* **WHAT IS BEING ASKED**:
The response must contain every record, repeated exactly.

──────── SUPPLIED ENTRIES

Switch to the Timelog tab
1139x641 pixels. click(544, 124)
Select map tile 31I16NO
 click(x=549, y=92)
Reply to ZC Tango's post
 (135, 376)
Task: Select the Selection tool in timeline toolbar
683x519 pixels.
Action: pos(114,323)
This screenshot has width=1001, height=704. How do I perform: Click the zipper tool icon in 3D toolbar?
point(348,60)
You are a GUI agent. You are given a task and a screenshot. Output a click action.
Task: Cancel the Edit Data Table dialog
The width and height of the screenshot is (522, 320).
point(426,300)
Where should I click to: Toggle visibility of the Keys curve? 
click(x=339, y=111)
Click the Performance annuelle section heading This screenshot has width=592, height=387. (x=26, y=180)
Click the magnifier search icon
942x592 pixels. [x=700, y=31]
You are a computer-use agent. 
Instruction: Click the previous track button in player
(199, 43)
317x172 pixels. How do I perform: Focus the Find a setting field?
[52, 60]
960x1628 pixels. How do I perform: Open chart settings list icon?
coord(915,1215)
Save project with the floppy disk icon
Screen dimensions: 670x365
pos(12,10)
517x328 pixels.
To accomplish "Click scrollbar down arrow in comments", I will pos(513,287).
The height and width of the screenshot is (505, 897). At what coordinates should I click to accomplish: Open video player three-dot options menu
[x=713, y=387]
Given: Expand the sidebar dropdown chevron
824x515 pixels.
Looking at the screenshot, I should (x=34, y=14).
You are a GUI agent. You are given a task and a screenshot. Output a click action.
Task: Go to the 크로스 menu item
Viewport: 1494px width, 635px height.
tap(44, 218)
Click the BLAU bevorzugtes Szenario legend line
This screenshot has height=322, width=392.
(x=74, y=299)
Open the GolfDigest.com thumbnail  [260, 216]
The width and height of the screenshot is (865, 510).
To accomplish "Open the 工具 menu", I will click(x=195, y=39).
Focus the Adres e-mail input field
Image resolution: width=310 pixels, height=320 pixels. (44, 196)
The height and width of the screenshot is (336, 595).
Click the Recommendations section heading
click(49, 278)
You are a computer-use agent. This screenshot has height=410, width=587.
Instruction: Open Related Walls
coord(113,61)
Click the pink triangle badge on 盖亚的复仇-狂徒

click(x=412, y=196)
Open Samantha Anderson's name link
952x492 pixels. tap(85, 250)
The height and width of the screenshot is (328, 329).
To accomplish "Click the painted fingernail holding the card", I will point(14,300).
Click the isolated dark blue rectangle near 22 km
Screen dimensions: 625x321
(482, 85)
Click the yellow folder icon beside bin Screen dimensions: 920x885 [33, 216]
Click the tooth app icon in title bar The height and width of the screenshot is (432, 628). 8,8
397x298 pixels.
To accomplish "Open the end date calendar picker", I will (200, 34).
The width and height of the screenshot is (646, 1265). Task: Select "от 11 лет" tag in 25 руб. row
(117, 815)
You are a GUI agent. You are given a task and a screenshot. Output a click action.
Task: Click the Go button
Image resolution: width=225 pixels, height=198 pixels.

────────────────

* **RESPONSE**:
Switch to the Timelog tab
1139x641 pixels. click(544, 124)
Select map tile 31I16NO
 click(x=549, y=92)
Reply to ZC Tango's post
 (135, 376)
Task: Select the Selection tool in timeline toolbar
683x519 pixels.
Action: pos(114,323)
This screenshot has width=1001, height=704. How do I perform: Click the zipper tool icon in 3D toolbar?
point(348,60)
You are a GUI agent. You are given a task and a screenshot. Output a click action.
Task: Cancel the Edit Data Table dialog
The width and height of the screenshot is (522, 320).
point(426,300)
Where should I click to: Toggle visibility of the Keys curve? 
click(x=339, y=111)
Click the Performance annuelle section heading This screenshot has width=592, height=387. (x=26, y=180)
Click the magnifier search icon
942x592 pixels. [x=700, y=31]
You are a computer-use agent. 
Instruction: Click the previous track button in player
(199, 43)
317x172 pixels. How do I perform: Focus the Find a setting field?
[52, 60]
960x1628 pixels. How do I perform: Open chart settings list icon?
coord(915,1215)
Save project with the floppy disk icon
Screen dimensions: 670x365
pos(12,10)
517x328 pixels.
To accomplish "Click scrollbar down arrow in comments", I will pos(513,287).
The height and width of the screenshot is (505, 897). At what coordinates should I click to accomplish: Open video player three-dot options menu
[x=713, y=387]
Given: Expand the sidebar dropdown chevron
824x515 pixels.
Looking at the screenshot, I should (x=34, y=14).
You are a GUI agent. You are given a task and a screenshot. Output a click action.
Task: Go to the 크로스 menu item
Viewport: 1494px width, 635px height.
tap(44, 218)
Click the BLAU bevorzugtes Szenario legend line
This screenshot has height=322, width=392.
(x=74, y=299)
Open the GolfDigest.com thumbnail  [260, 216]
The width and height of the screenshot is (865, 510).
To accomplish "Open the 工具 menu", I will click(x=195, y=39).
Focus the Adres e-mail input field
Image resolution: width=310 pixels, height=320 pixels. (44, 196)
The height and width of the screenshot is (336, 595).
Click the Recommendations section heading
click(49, 278)
You are a computer-use agent. This screenshot has height=410, width=587.
Instruction: Open Related Walls
coord(113,61)
Click the pink triangle badge on 盖亚的复仇-狂徒

click(x=412, y=196)
Open Samantha Anderson's name link
952x492 pixels. tap(85, 250)
The height and width of the screenshot is (328, 329).
To accomplish "Click the painted fingernail holding the card", I will point(14,300).
Click the isolated dark blue rectangle near 22 km
Screen dimensions: 625x321
(482, 85)
Click the yellow folder icon beside bin Screen dimensions: 920x885 [33, 216]
Click the tooth app icon in title bar The height and width of the screenshot is (432, 628). 8,8
397x298 pixels.
To accomplish "Open the end date calendar picker", I will (200, 34).
The width and height of the screenshot is (646, 1265). Task: Select "от 11 лет" tag in 25 руб. row
(117, 815)
You are a GUI agent. You are given a task and a screenshot. Output a click action.
Task: Click the Go button
Image resolution: width=225 pixels, height=198 pixels.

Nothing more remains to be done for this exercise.